創建基礎要存儲目錄中的init腳本如果它不存在。下麵的示例使用dbfs: /磚/腳本。

在筆記本上運行下麵的代碼片段:

                dbutils。fs。把(“磚/腳本/ external-metastore.sh”," " # ! / bin / sh|| #引用標簽(EOF)禁用變量插值的單引號。貓| < < EOF的> / conf / 00-custom-spark.conf /磚/驅動程序|(司機){| #蜂巢metastores在遠程模式下的具體配置選項。| #火花。hadoop添加前綴,以確保這些蜂巢特定選項將傳播到metastore客戶機。|“spark.hadoop.hive.metastore。uri”=“節儉:/ / < metastore-host >: < metastore-port >”|| #引發特定的配置選項|“spark.sql.hive.metastore。版”=“< hive-version >”| #如果< hive-version >是0.13.x跳過這一個。|“spark.sql.hive.metastore。jar < hive-jar-source >“=|| #如果你需要使用AssumeRole,取消注釋以下設置。| #“spark.hadoop.fs.s3a。credentialsType AssumeRole“=| #“spark.hadoop.fs.s3a.stsAssumeRole。在攻擊" = " < sts-arn >”|}| EOF|”“”。stripMargin,覆蓋=真正的)
               

用init腳本配置集群。
重新啟動集群。

故障排除<一個class="headerlink" href="//www.eheci.com/docs.gcp/archive/external-metastores/#troubleshooting" title="">

集群不開始(由於不正確的初始化腳本設置)

如果一個init腳本設置外部metastore導致集群創建失敗,配置初始化腳本<一個class="reference internal" href="//www.eheci.com/docs.gcp/docs.gcp/clusters/init-scripts.html">日誌使用日誌和調試init腳本。

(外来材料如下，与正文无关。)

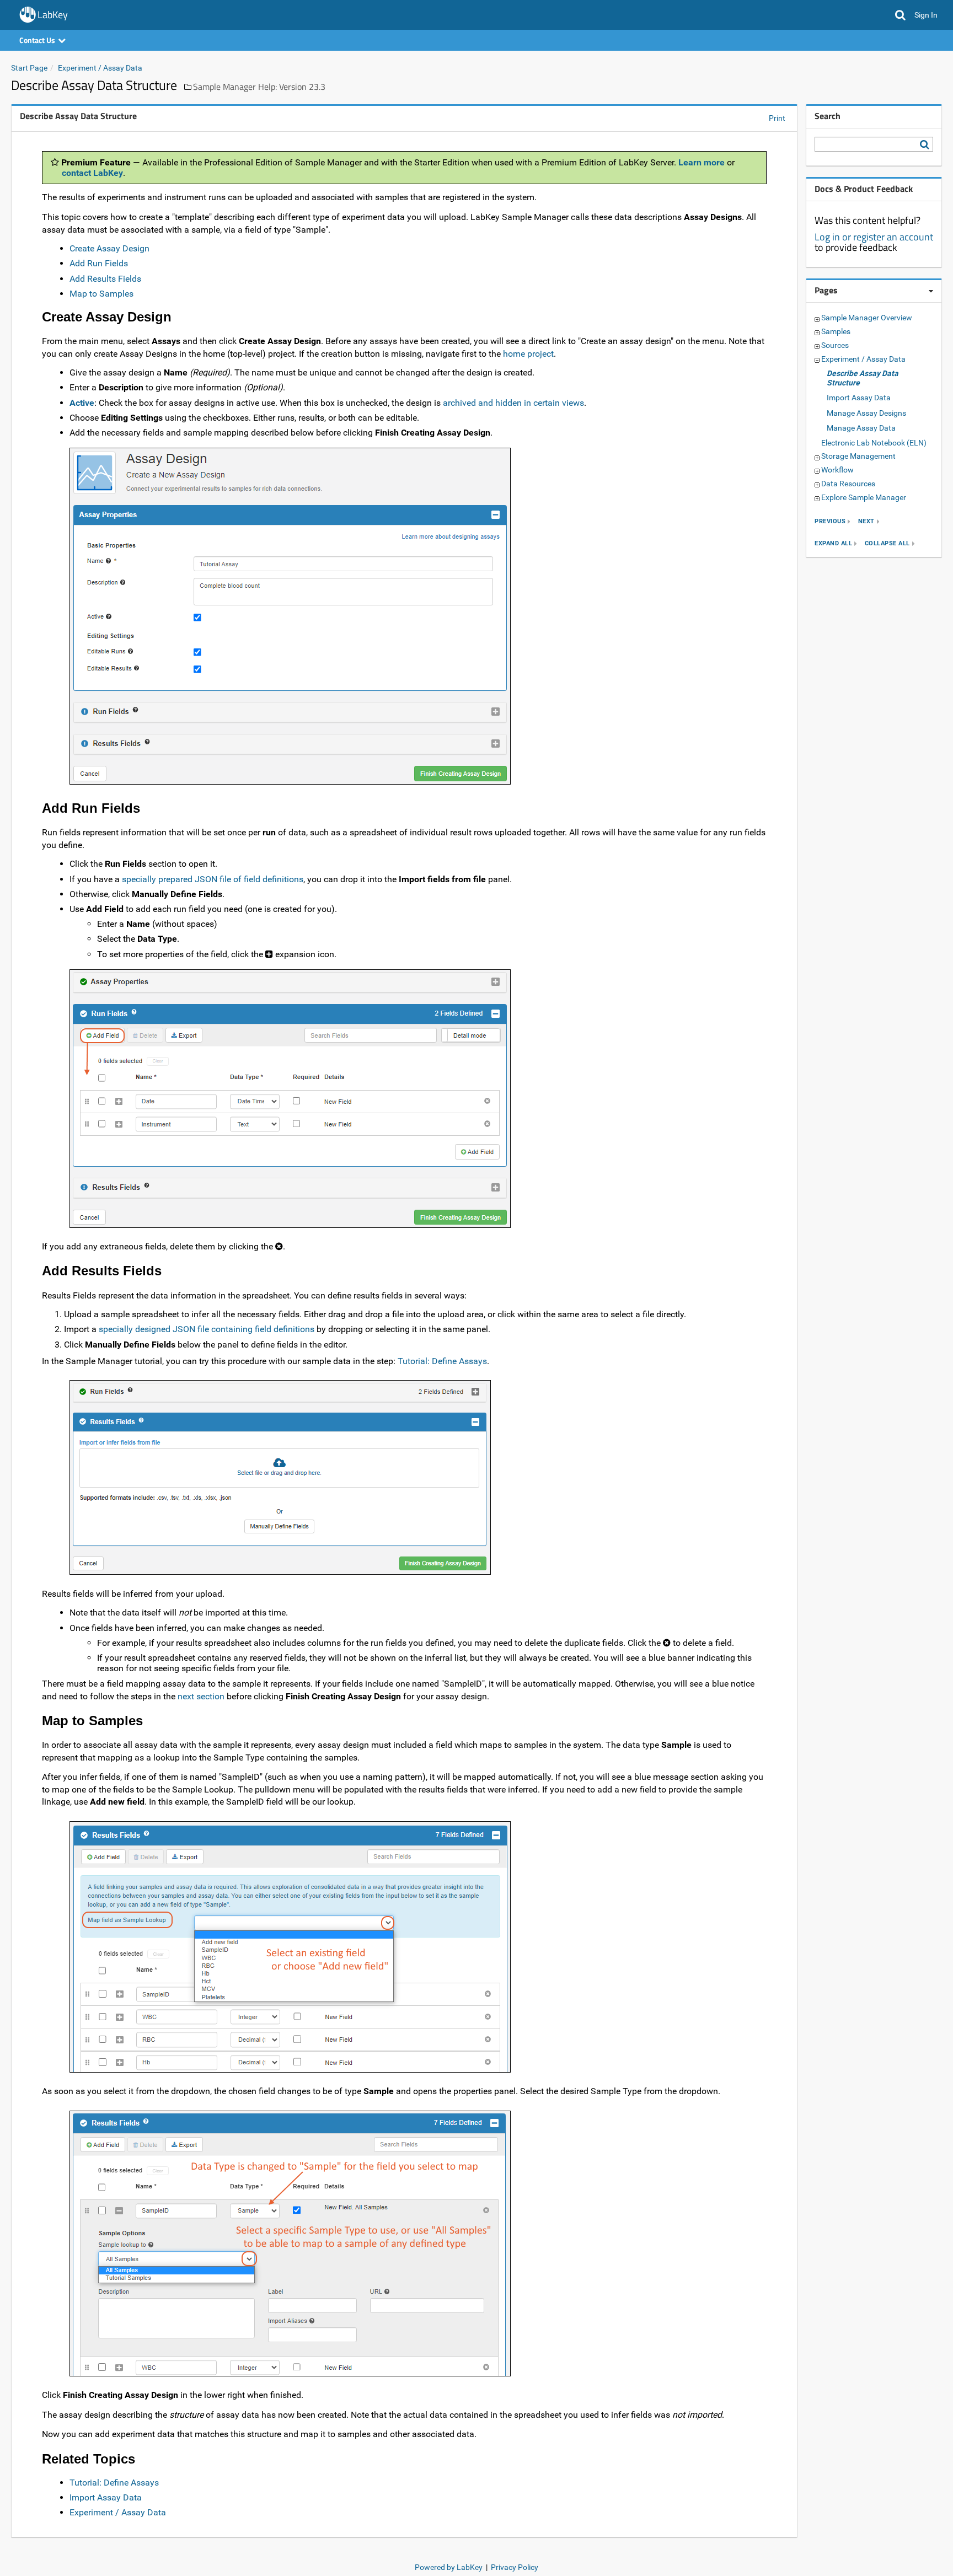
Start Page (29, 67)
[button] (900, 15)
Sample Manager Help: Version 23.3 (259, 86)
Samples (835, 331)
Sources (835, 345)
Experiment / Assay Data (100, 67)
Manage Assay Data (861, 427)
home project (528, 353)
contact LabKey (92, 173)
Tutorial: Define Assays (442, 1361)
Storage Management (858, 456)
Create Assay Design (109, 248)
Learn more (701, 162)
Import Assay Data (105, 2497)
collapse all (887, 543)
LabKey (53, 14)
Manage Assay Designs (866, 413)
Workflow (837, 469)
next (866, 521)
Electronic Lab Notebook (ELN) (874, 442)
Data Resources (848, 483)
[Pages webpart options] (931, 291)
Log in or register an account (874, 236)
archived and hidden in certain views (513, 403)
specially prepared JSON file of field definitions (212, 879)
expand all (833, 543)
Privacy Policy (514, 2567)
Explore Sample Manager (863, 497)
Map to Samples (101, 293)
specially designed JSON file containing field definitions (206, 1329)
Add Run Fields (98, 263)
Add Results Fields (105, 278)
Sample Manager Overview (866, 317)
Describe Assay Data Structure (862, 378)
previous (830, 521)
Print (777, 118)
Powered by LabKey (449, 2567)
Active (81, 403)
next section (201, 1696)
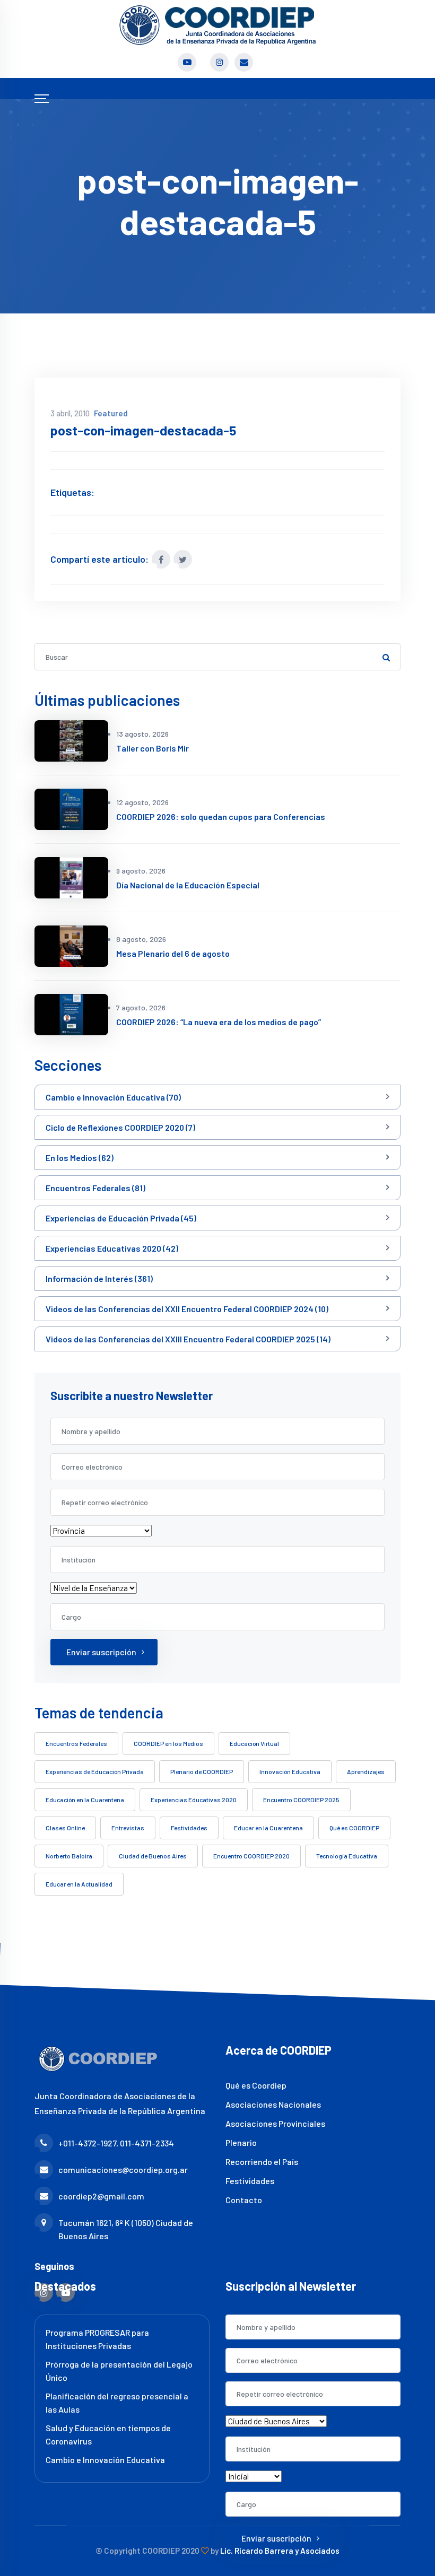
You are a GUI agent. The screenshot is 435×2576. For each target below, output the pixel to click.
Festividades (189, 1827)
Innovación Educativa (289, 1771)
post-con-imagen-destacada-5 (143, 430)
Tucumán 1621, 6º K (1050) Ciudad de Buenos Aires (125, 2229)
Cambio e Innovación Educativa (105, 2460)
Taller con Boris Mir (152, 748)
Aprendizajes (366, 1771)
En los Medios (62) (80, 1157)
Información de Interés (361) (99, 1278)
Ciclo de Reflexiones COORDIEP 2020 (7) (120, 1127)
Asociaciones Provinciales (275, 2123)
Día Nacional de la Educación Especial (187, 885)
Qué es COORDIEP (354, 1827)
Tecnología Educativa (346, 1855)
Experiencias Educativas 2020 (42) (112, 1248)
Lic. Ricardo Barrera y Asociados (280, 2550)
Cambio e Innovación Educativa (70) (113, 1097)
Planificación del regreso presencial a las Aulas (117, 2402)
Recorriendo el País (261, 2161)
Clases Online (65, 1827)
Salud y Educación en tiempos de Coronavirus (108, 2434)
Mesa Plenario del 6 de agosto (173, 953)
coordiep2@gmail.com (101, 2196)
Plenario (241, 2142)
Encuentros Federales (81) (95, 1188)
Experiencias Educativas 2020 (194, 1799)
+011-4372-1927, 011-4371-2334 (116, 2143)
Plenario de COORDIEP (201, 1771)
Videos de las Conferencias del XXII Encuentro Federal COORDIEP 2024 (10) (187, 1309)
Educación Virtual (254, 1743)
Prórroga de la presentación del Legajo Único (119, 2370)
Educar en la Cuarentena (268, 1827)
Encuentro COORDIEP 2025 (301, 1799)
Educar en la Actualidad (79, 1884)
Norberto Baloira (69, 1855)
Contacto (243, 2200)
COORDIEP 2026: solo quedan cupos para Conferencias (220, 816)
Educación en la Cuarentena (85, 1799)
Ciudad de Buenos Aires (153, 1855)
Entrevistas (127, 1827)
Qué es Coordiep (255, 2085)
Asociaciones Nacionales (273, 2104)
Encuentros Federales (76, 1743)
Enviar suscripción (101, 1652)
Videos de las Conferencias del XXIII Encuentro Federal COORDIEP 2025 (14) (188, 1339)
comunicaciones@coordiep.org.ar (123, 2169)
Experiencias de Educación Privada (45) (121, 1218)
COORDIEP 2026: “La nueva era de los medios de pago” (218, 1022)
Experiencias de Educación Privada (95, 1771)
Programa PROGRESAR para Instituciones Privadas (97, 2339)
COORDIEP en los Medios (168, 1743)
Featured (111, 413)
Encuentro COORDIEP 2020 (251, 1855)
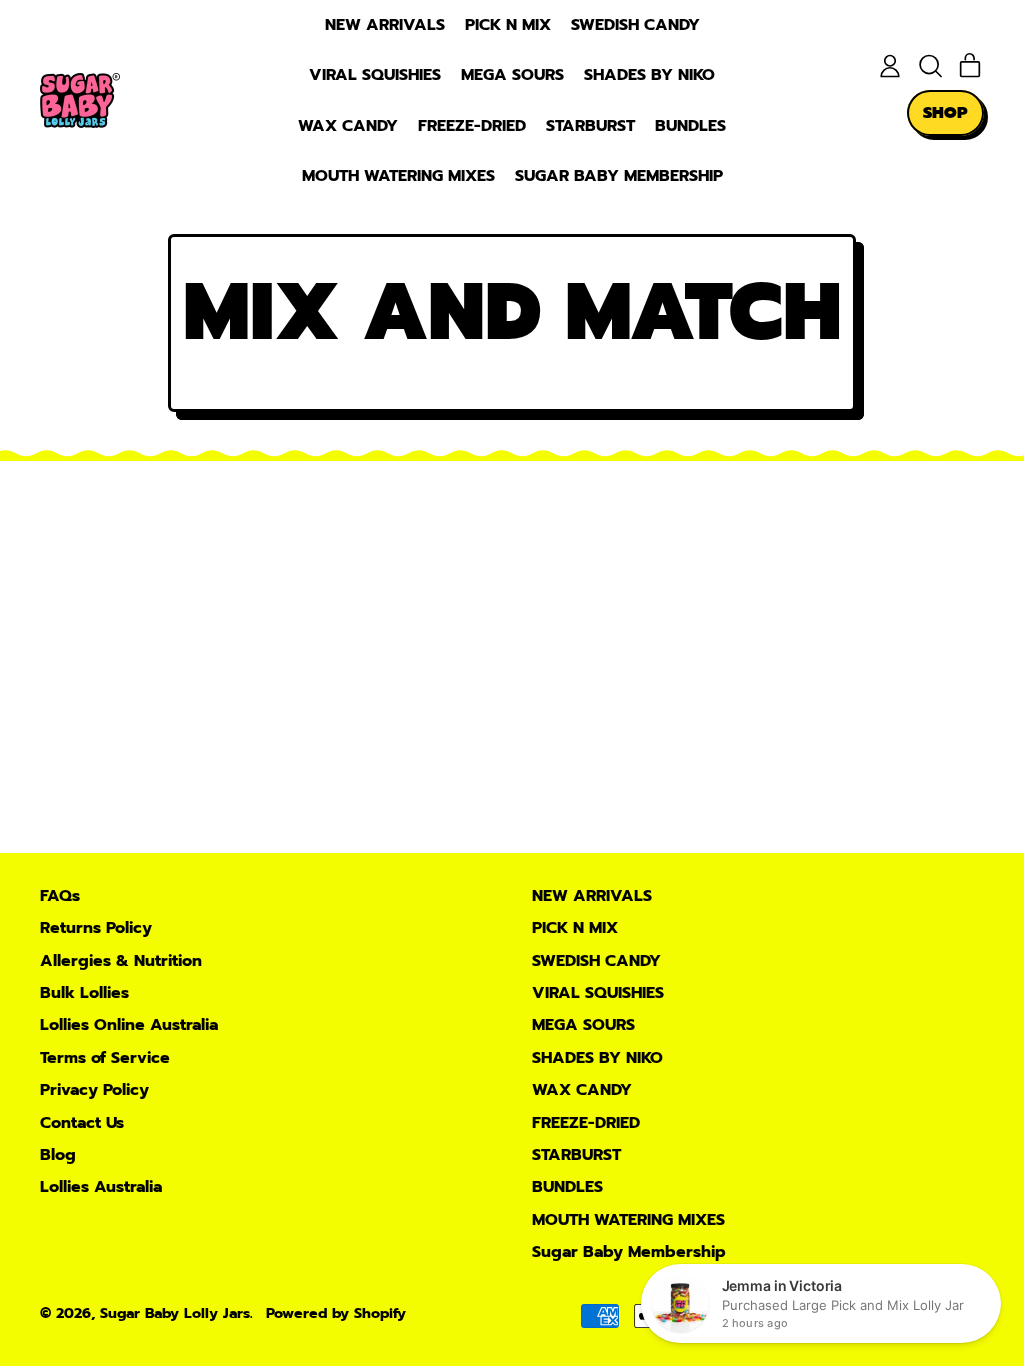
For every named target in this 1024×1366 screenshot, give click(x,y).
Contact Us (82, 1123)
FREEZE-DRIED (472, 126)
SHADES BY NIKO (649, 75)
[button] (930, 66)
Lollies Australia (101, 1187)
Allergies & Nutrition (121, 961)
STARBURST (590, 126)
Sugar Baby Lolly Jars (175, 1313)
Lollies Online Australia (129, 1025)
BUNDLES (690, 126)
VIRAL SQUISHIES (375, 75)
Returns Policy (96, 928)
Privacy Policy (94, 1090)
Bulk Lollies (84, 993)
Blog (58, 1155)
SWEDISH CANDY (635, 25)
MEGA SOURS (512, 75)
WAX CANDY (348, 126)
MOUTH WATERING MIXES (398, 176)
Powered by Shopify (336, 1313)
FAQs (60, 896)
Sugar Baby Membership (619, 176)
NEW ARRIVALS (385, 25)
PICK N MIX (508, 25)
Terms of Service (105, 1058)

錯誤的SQL語句:InvocationTargetException

錯誤消息模式在整個異常堆棧跟蹤:
```
引起的通過:javax。jdo。JDOFatalDataStoreException:不能來開放一個測試連接來的鑒於數據庫。JDBCurl=(…]
```
外部metastore JDBC連接信息配置。驗證配置的主機名、端口、用戶名、密碼和JDBC驅動程序類名。同時,確保用戶名有權訪問metastore數據庫特權。
錯誤消息模式在整個異常堆棧跟蹤:
```
要求表失蹤:“星”在目錄”“模式”“。DataNucleus需要這表來執行它的持久性操作。(…]
```
外部metastore數據庫沒有正確初始化。確認您創建metastore數據庫,並把正確的數據庫名稱JDBC連接字符串。然後,開始一個新的集群使用以下兩個火花配置選項:
```
datanucleus.schema。一個utoCreateTables truedatanucleus.fixedDatastore假
```
這樣,蜂巢客戶端庫將嚐試metastore數據庫中創建和初始化表自動當它試圖訪問他們,但他認為他們缺席。

錯誤的SQL語句:AnalysisException:無法實例化org.apache.hadoop.hive.metastore.HiveMetastoreClient

異常堆棧錯誤消息在完整的異常:

             的指定的數據存儲司機(司機的名字)是不發現在的類路徑
            

集群配置為使用一個不正確的JDBC驅動程序。

datanucleus設置。一個utoCreateSchema to true doesn’t work as expected

默認情況下,磚還設置datanucleus.fixedDatastore來真正的,從而防止任何意外metastore數據庫結構的變化。因此,蜂巢客戶端庫不能創建metastore表即使你設置datanucleus.autoCreateSchema來真正的。這種策略是,在一般情況下,對生產環境更安全,因為它阻止了metastore數據庫不小心升級。

如果你想使用datanucleus.autoCreateSchema來初始化metastore數據庫,確保您設置datanucleus.fixedDatastore來假。同樣,你可能想要翻兩旗後初始化metastore數據庫提供更好的保護您的生產環境。